The framework further supports test-time scaling through a self-evolving loop. After verification, the agent receives feedback from the judge agent, which includes actionable instructions to retry tasks and avoid repeating mistakes, as well as suggestions for correct answers when available. This feedback enables the agent to refine its approach iteratively, improving its performance over multiple attempts. The process repeats until a satisfactory answer is achieved or a retry limit is reached.
Experiment
- DeepVerifier validates effectively in DRA verification, achieving 12%–48% F1 improvement over ablated versions and highest accuracy by decomposing verification into targeted sub-questions to catch subtle reasoning and factual errors.
- On GAIA-Full with Claude-3.7-Sonnet, DeepVerifier boosts accuracy from 52% to 60.1% (+8%) over 4 feedback rounds; GAIA-Web sees larger gains (52% → 63.5%), showing strong benefit for web-retrieval tasks.
- Generalizes across models: GPT-4.1 improves from 29.5% to 32.5% and maintains scaling trend; also effective on XBench-DeepSearch (+6.0) and BrowseComp (+5.0), confirming cross-dataset robustness.
- Fine-tuning Qwen3-8B on DeepVerifier-4K yields DeepVerifier-8B, which achieves 32.2% accuracy after 10 rounds on GAIA—5.5% better than non-reflective baseline—demonstrating reflection ability transfer to open-source models.
Results show that DeepVerifier enhances the performance of Deep Research Agents through test-time scaling, with accuracy improving across feedback rounds and peaking at the fourth round for most models. The method achieves significant gains on the GAIA dataset, particularly on web-based tasks, and generalizes to other models and benchmarks, demonstrating robustness and effectiveness in iterative verification.

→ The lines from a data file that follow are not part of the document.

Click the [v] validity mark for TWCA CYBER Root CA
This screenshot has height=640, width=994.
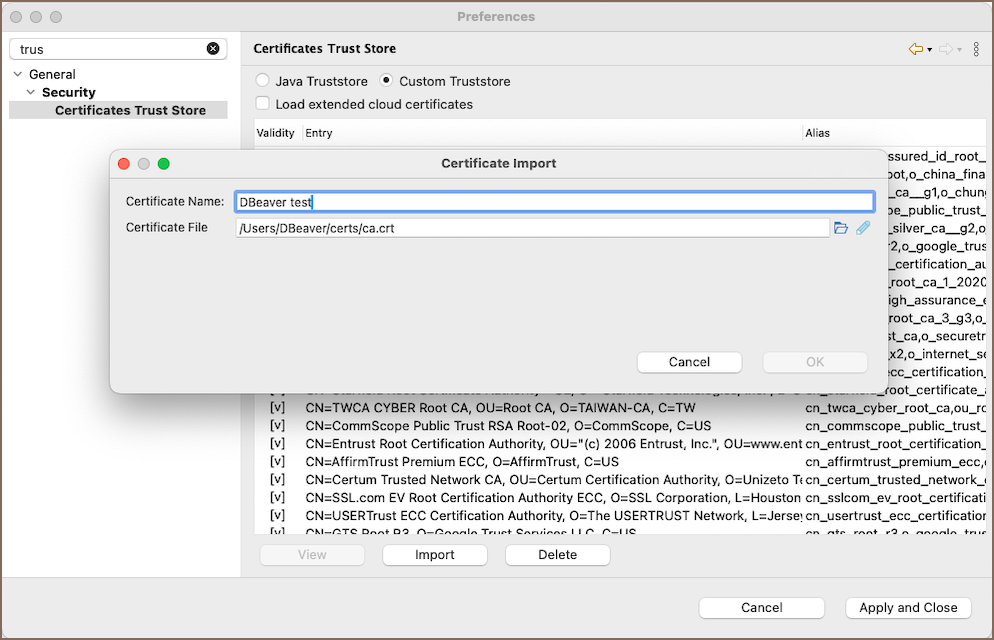(x=278, y=408)
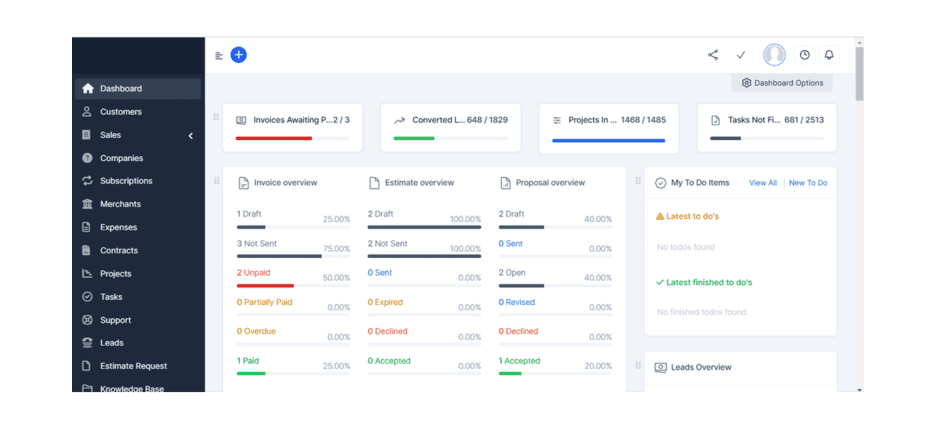The height and width of the screenshot is (429, 937).
Task: Click the 2 Unpaid invoices link
Action: (x=254, y=272)
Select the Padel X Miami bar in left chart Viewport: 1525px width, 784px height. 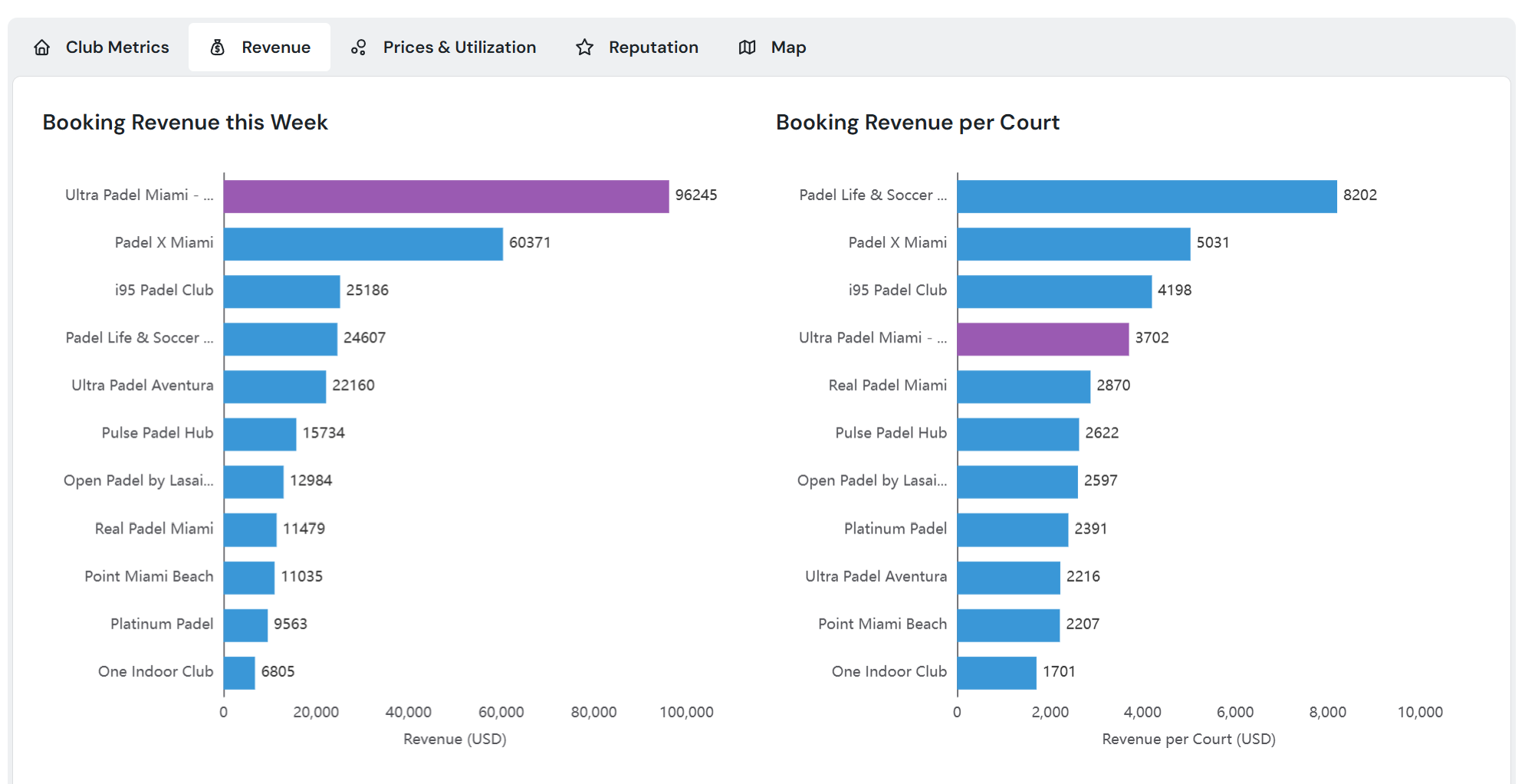click(360, 242)
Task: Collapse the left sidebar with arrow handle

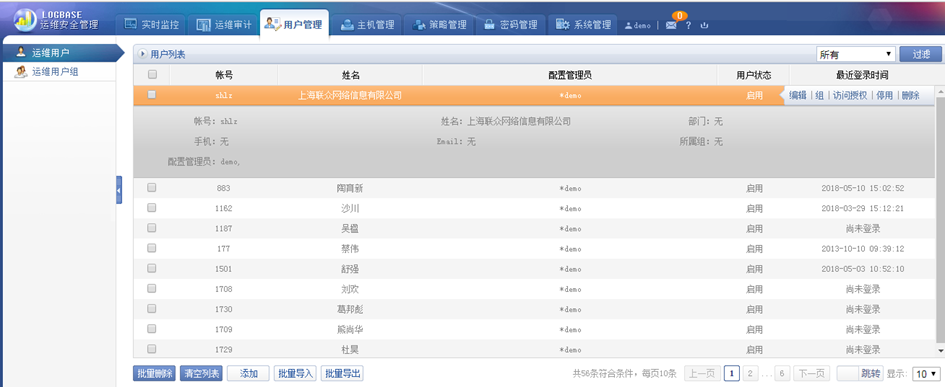Action: tap(119, 190)
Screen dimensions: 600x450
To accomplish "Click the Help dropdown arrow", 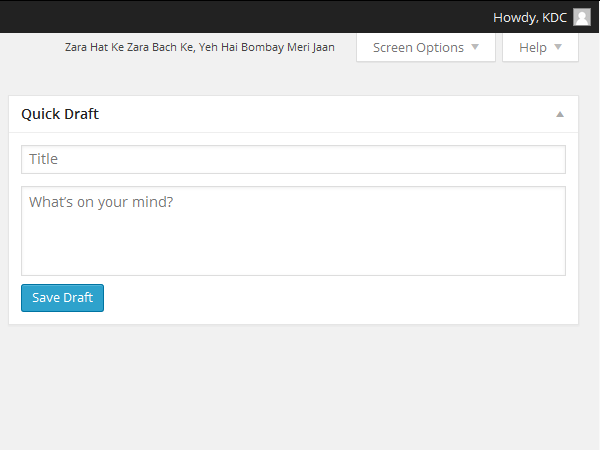I will point(558,47).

The authors use the table to present trajectory statistics from their experiment, showing that the average number of steps per task is 33.3 with a maximum of 156.0, and the average token count is 8.2 million across 738 million tokens. The data indicates that the system processes 90 unique tasks, with a correct-to-incorrect ratio of 0.96, suggesting a high level of accuracy in the agent's performance.

Results show that DeepVerifier achieves the highest accuracy and F1 score compared to its ablated versions. Removing the verification module leads to perfect precision but low recall and accuracy, indicating an inability to detect subtle errors, while removing the decomposition module results in lower recall and accuracy due to ineffective step-by-step validation.

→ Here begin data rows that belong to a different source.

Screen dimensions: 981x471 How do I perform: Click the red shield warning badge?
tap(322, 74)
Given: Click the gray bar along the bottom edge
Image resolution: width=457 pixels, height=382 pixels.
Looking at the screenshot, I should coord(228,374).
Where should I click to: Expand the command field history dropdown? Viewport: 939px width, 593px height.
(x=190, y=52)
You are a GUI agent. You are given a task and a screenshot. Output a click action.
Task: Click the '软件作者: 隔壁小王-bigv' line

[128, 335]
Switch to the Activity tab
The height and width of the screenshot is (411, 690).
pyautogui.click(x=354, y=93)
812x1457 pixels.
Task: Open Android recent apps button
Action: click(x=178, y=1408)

Results show that the incorrect-to-correct transition rate decreases sharply across feedback rounds, dropping to 0% by round 5, while the correct-to-incorrect transition rate remains low but persistent, with a peak of 3.03% at round 5. This indicates that the verification process effectively corrects errors early but continues to risk rejecting correct answers, leading to a performance peak around round 4.

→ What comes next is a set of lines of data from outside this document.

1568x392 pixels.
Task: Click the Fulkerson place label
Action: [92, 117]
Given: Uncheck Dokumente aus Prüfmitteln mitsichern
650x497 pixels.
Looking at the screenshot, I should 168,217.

Results show that DeepVerifier enhances performance across multiple datasets through iterative feedback, with DeepSearch achieving a final gain of 3.0 and a best gain of 6.0, while BrowseComp reaches a final gain of 4.0 and a best gain of 5.0. The performance peaks early in the feedback process, indicating that the verifier's ability to correct errors diminishes over rounds due to a trade-off between fixing incorrect answers and incorrectly rejecting correct ones.